═════ Given entries
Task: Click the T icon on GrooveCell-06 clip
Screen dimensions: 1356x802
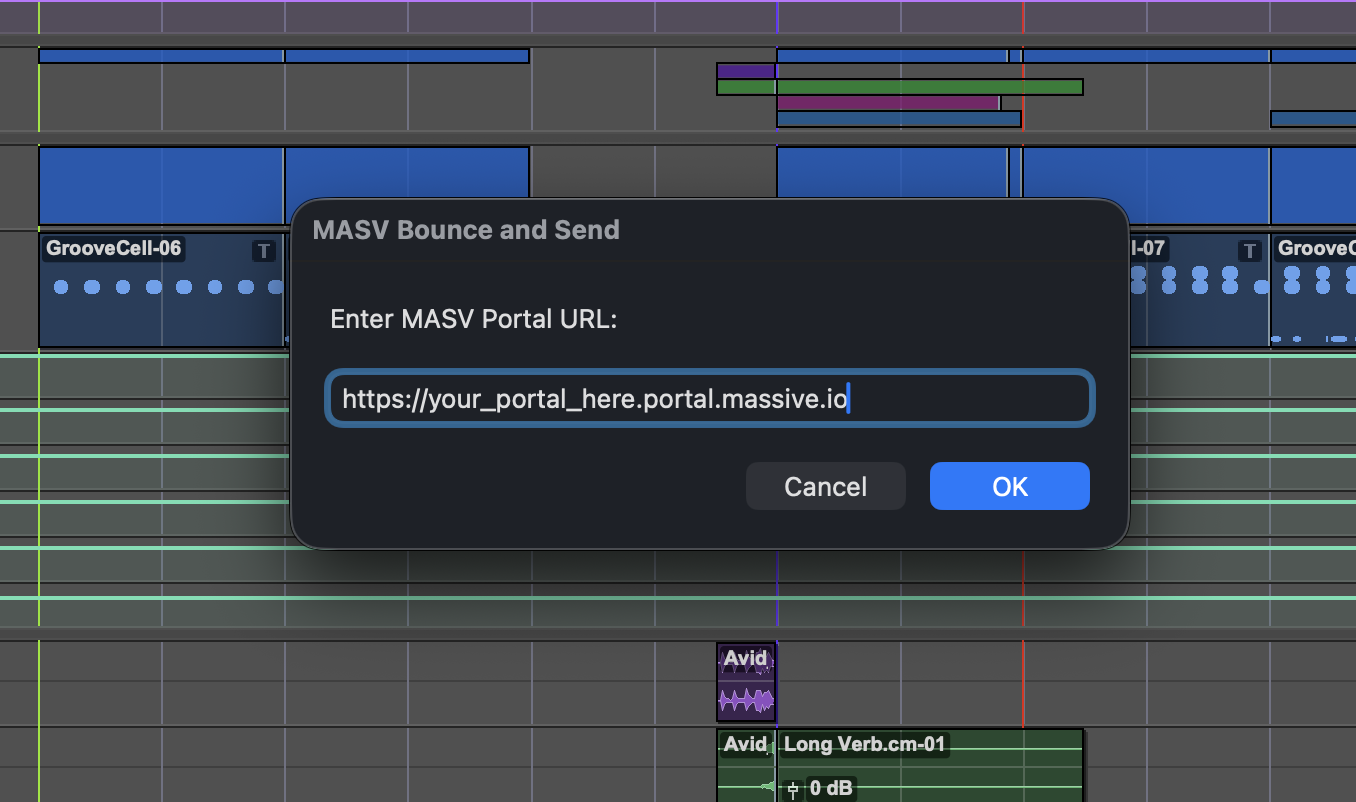Action: [263, 252]
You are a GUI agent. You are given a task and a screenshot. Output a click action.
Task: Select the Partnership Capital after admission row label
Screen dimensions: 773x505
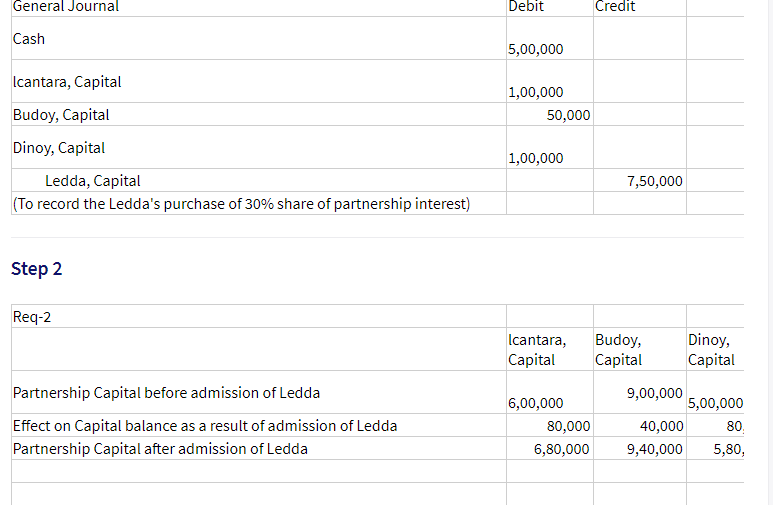point(160,449)
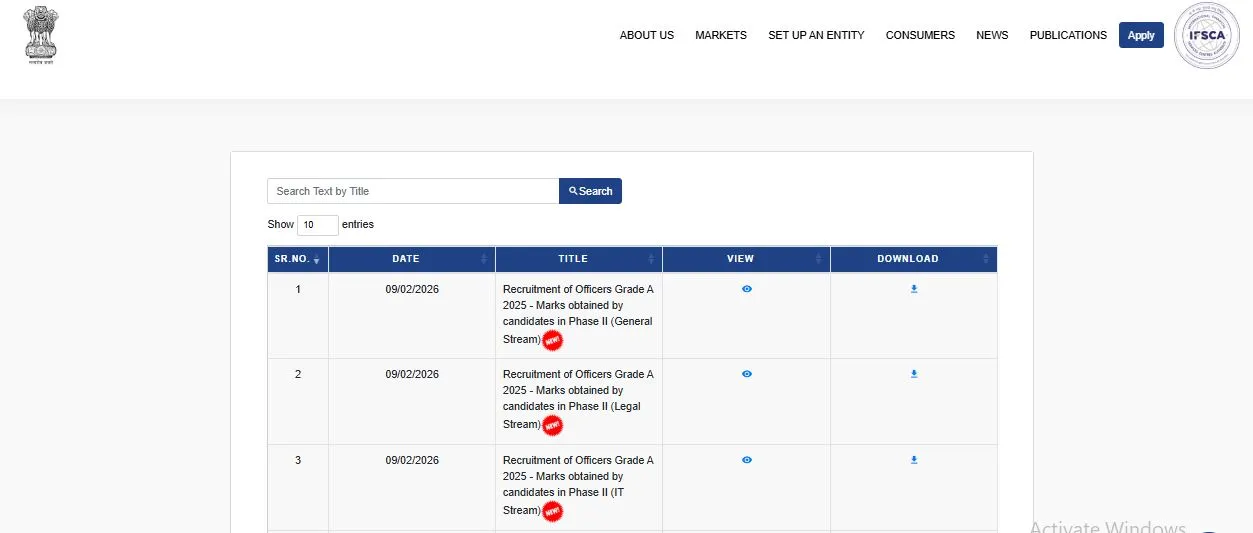Open the SET UP AN ENTITY menu
This screenshot has width=1253, height=533.
tap(816, 35)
══════════
* Work order
Output the entries above verbatim, with no picture included.

* Output
Task: Click the T icon on GrooveCell-06 clip
Screen dimensions: 1356x802
Action: [263, 252]
You are a GUI agent. You are given a task and a screenshot. Output a click action.
Task: Select the Partnership Capital after admission row label
Screen dimensions: 773x505
point(160,449)
Open the SET UP AN ENTITY menu
This screenshot has width=1253, height=533.
tap(816, 35)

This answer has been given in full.